ML-Based Annotation Outperforms Human Coder for Annotation Tasks: Not so Fast. an Analysis of Race Annotation for Youtube Using ML-Based, Standardized Human Coded and Qualitative Data

Wednesday, 9 July 2025: 00:00
Location: FSE036 (Faculty of Education Sciences (FSE))
Oral Presentation
Claudia BUDER, Université Paris 1 Panthéon-Sorbonne, France
Chiara OSARIO KRAUTER, University of Potsdam, Germany
Aaron PHILIPP, University of Potsdam, Germany
Sarah WEISSMANN ANNA, University of Potsdam, Germany
Roland VERWIEBE, University of Potsdam, Germany
The advent of AI-based tools offers new opportunities and challenges to sociological methods. Recent studies have pointed to the capacities of these machine learning (ML) models to take over repetitive tasks such as the classification of data (Belal et al. 2023; Whang et al. 2023). Comparing different AI applications and human annotators against a gold standard corpus (GSC) (Wissler et al., 2024), some studies have found that AI can surpass humans in various annotation tasks (Aldeen et al., 2023, Gilardi et al., 2023), although, this is not the case when it comes to more complex tasks (Labruna et al. 2023).
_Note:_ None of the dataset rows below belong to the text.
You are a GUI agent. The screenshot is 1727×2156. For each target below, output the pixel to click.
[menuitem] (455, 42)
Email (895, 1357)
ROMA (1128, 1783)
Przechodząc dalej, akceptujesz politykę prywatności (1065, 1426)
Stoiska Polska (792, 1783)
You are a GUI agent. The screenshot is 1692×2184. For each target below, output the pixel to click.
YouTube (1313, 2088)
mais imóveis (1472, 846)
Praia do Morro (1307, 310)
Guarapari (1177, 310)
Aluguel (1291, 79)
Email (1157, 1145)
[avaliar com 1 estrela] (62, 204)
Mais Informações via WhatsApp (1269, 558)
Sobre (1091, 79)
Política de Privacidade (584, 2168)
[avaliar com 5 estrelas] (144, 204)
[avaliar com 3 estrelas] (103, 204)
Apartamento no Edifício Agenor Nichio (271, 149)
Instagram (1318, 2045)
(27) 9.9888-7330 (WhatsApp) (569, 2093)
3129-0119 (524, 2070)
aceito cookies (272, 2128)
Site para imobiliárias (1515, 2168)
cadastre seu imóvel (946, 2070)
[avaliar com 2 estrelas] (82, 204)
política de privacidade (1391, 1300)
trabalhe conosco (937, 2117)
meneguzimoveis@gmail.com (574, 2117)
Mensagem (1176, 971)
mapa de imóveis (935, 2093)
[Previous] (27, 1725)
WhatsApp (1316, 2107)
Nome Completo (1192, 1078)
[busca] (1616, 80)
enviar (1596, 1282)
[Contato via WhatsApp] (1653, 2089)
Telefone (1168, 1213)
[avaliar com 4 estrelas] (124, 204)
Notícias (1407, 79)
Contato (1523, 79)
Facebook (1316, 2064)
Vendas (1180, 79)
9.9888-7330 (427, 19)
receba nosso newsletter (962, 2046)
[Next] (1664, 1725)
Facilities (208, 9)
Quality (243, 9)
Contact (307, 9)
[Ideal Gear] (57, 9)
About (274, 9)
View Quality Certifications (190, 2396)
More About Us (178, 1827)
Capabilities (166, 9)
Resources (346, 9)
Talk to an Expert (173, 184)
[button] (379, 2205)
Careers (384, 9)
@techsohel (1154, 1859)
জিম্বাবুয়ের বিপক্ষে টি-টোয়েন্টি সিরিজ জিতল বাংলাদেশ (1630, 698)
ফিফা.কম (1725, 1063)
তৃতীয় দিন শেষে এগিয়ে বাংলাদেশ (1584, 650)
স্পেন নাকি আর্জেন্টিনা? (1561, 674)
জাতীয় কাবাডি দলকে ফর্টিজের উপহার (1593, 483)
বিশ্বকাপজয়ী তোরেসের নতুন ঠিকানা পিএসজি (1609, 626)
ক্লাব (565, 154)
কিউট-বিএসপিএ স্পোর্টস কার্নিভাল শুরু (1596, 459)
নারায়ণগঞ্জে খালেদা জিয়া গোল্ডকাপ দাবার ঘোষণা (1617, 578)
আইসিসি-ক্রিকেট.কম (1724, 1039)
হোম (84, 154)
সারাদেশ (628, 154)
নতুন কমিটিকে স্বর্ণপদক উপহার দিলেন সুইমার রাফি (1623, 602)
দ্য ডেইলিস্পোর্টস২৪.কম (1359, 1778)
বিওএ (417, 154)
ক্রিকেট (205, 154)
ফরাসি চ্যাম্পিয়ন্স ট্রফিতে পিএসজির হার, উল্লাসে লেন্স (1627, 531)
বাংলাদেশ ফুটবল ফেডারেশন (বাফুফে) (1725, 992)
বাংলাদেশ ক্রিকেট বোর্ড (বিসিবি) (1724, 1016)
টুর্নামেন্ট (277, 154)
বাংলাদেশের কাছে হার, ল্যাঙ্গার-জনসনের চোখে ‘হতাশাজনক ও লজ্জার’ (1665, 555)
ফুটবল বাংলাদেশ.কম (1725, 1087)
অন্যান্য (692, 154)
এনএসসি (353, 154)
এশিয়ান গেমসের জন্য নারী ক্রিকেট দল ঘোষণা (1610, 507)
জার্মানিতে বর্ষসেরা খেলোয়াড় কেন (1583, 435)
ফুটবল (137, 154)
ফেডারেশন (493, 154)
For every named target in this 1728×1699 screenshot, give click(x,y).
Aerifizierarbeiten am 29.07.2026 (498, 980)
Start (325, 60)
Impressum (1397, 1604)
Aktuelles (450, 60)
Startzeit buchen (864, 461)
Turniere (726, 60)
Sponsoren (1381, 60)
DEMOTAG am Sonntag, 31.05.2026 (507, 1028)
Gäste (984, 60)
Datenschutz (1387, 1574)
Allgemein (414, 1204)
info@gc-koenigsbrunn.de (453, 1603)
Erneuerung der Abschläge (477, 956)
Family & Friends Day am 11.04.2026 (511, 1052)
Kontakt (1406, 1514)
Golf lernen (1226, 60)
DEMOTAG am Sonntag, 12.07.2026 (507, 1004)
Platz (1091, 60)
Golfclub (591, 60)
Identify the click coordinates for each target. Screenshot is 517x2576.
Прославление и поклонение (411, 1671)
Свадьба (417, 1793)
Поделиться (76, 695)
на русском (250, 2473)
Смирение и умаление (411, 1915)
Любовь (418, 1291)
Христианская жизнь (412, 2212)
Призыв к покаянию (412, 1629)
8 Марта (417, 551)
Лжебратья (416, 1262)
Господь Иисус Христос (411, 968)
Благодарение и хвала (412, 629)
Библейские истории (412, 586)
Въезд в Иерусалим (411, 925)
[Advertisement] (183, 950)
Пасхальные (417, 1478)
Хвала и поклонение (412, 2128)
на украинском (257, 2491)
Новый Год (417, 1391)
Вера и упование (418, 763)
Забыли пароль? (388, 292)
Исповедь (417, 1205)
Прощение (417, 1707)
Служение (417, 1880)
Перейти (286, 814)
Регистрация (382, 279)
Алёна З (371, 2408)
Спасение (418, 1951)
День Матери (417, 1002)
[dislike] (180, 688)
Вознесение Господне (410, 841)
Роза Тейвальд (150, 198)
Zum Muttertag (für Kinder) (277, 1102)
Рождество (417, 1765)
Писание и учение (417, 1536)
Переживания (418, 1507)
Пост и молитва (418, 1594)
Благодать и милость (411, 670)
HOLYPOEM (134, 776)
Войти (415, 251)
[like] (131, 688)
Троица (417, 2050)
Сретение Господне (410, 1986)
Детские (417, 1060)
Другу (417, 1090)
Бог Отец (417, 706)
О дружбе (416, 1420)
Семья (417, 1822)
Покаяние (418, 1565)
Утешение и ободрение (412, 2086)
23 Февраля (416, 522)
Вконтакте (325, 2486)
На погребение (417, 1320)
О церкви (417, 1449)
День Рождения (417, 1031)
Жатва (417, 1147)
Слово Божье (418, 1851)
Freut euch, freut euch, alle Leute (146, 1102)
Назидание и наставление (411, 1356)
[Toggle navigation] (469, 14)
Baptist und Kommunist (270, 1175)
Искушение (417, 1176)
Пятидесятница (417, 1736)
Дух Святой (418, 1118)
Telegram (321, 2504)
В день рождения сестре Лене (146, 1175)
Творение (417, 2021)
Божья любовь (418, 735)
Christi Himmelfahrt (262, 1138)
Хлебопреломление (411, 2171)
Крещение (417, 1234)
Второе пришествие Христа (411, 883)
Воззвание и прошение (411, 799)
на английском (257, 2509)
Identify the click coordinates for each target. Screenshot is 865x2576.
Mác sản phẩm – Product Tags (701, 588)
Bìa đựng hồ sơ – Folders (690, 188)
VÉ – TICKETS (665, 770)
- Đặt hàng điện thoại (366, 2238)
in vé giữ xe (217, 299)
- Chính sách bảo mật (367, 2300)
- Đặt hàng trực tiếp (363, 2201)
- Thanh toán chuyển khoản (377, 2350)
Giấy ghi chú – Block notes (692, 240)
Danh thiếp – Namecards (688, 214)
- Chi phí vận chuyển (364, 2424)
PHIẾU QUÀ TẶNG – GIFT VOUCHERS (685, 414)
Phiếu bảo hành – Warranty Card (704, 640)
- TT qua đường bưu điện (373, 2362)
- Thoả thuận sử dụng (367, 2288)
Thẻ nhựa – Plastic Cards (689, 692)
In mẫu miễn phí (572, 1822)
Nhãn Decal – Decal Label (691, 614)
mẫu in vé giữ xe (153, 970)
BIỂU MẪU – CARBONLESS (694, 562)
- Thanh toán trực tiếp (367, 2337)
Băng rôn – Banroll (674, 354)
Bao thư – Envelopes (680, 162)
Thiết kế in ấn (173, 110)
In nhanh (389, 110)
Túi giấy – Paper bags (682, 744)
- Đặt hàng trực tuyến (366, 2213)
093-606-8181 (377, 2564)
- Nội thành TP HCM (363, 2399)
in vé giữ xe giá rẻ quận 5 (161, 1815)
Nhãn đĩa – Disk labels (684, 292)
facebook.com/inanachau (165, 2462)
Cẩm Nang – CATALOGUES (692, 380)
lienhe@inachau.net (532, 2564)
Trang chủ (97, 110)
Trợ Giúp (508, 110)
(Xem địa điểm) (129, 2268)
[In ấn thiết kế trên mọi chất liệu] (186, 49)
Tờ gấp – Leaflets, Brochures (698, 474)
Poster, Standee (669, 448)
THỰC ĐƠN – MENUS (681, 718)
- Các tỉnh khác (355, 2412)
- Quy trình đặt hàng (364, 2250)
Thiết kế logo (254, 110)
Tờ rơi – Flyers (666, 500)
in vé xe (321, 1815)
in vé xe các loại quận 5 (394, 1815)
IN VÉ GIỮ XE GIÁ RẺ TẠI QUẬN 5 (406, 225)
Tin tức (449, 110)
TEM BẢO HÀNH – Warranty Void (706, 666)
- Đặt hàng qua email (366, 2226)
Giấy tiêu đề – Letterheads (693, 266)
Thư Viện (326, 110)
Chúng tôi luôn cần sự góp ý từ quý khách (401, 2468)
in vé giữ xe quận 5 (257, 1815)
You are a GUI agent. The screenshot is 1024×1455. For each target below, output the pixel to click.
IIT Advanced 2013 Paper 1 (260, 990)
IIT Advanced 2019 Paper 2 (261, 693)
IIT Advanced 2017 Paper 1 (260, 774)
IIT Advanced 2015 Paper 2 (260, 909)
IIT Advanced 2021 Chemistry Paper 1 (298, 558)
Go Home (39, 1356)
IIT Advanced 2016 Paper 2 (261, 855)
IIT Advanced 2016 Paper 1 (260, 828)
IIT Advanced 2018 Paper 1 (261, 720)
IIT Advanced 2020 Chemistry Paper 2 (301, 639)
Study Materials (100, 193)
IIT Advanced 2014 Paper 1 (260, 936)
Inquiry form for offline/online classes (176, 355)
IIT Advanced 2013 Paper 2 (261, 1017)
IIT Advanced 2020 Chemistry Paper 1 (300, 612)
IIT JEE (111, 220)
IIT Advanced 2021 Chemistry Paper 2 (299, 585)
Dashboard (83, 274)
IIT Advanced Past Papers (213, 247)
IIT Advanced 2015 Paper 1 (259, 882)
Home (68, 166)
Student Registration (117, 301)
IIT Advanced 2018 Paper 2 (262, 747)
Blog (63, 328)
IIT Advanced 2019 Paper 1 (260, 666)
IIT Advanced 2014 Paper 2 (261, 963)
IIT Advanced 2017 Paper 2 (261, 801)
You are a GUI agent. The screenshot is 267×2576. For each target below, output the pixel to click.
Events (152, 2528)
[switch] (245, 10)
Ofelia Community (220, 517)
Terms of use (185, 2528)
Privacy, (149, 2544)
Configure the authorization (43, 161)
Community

This contribution is based in a larger case study on algorithmically introduced racial inequalities among German content creators on YouTube and has the goal to critically examine the use of GSC in the comparisons between machine and human annotations. We ask the following question: What challenges does the use of GSC pose when comparing different annotation methods with regards to sensitive categories such as race? We proceeded in three steps: (1) We created our own GSC with the help of human annotators using a standardized classification survey (Liang et al. 2022). (2) We then invited the annotators to a focus groups discussion on the challenges and possibilities of classifying race for online profiles. (3) We used the GSC to compare three ML-based annotation applications (Skybiometry, Kairos, ChatGPT) to a different group of human annotators.

First results show that the creation of a GSC for race annotations contains significant ambiguities resulting in critical ethical challenges for its use. When compared to the GSC ML-based tools are unable to meet the quality of the GSC, posing further questions with regards to the reproduction of racial biases in automated annotation.